Whatever the DCIF has in mind, it is going to be an ambitious program that gets ordinary people to manage money against their own life expectancy! But that may be to miss the point.
The UK economist Thomas Phillipon has devoted a lifetime to studying the impact of “intermediation” from the financial services industry; he has concluded that around the world, the rake from our money managers has remained consistent at around 2% pa over the past 120 years.
The cynical among us might conclude that higher levels of financial literacy might not be such a good thing for a fund management industry that has been getting away with it for so long!
A high water mark for the “pensions industry”?
I am not so sure that the UK Government is prepared to see further outsourcing of our retirement welfare program to the fund management industry. The imposition of charging caps on drawdown (where total fees well in excess of 2% pa are commonplace) is likely to follow existing caps on pension savings funds.

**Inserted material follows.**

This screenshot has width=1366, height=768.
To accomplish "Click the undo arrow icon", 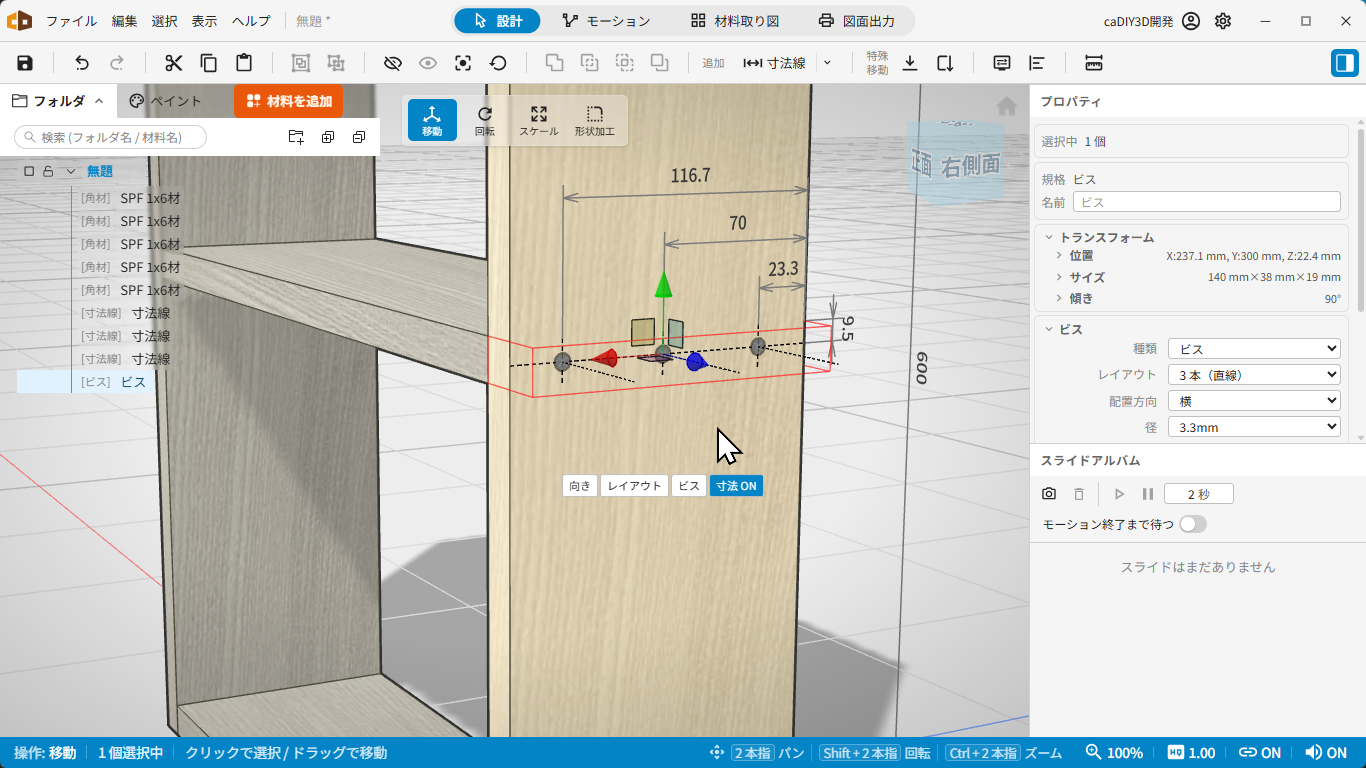I will (x=82, y=63).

If we look at other countries, we see increasing concern that the fiduciaries entrusted with the contracting out of our retirement funding are coming under greater scrutiny. Nowhere more so than Australia, where the Cooper report has been highly critical of the lack of cost controls in the Super(annuation) System. Those countries with mature DC (or CDC) systems are looking to impose better governance systems to protect leakage from outsourced retirement savings into the back-pockets of the financial services industry.

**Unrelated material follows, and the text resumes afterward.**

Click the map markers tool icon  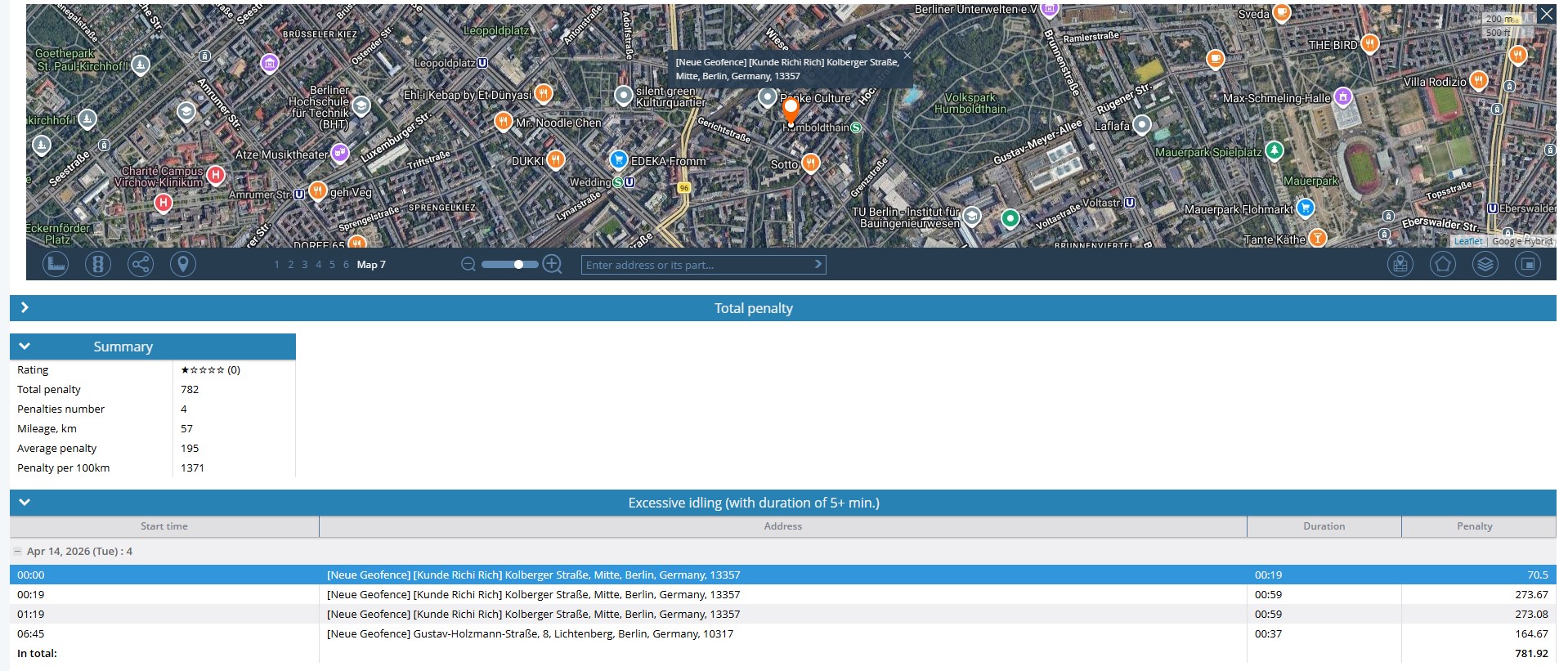[1400, 264]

Unsurprisingly, the DCIF report is scathing about uk cost controls, claiming they stifle innovation.
A much greater threat to the long-shore drift of benefits provision from state to the private sector is the removal of Government incentives to use fund managers for private savings, especially private savings collected through payroll in the workplace.
One idea being mooted in Treasury circles is the creation of a means to tax pension pots from within – effectively sending a proportion of pension contributions back to the Treasury where tax-relief might have been over paid. I have likened this to making the Treasury an additional fund manager and the process as a partial “Renationalising of Pensions”.
Are we at a tipping point?
The Office of Budget Responsibility are claiming Britain cannot afford to retain the current system of incentivisation where tax-relief is granted on contributions at someone’s marginal rate of tax.
It points out that this system is not only unaffordable but overly generous (relative to our OECD neighbours).
If , as is widely expected in March’s budget, the Chancellor cuts back on tax-relief and replaces it with a system of savings credits. then we may look back at the past few years as the high-watermark, for the private sector’s involvement in pensions.
A radical review – long overdue
What then of the State and its role in helping us fund our retirement and the cost of keeping us alive?
The issues of mortality and morbity are bed-fellows, the cost of a longer life is not just the need to feed, but the cost of healthcare. Being brutal, the longer we live the higher the cost of old age.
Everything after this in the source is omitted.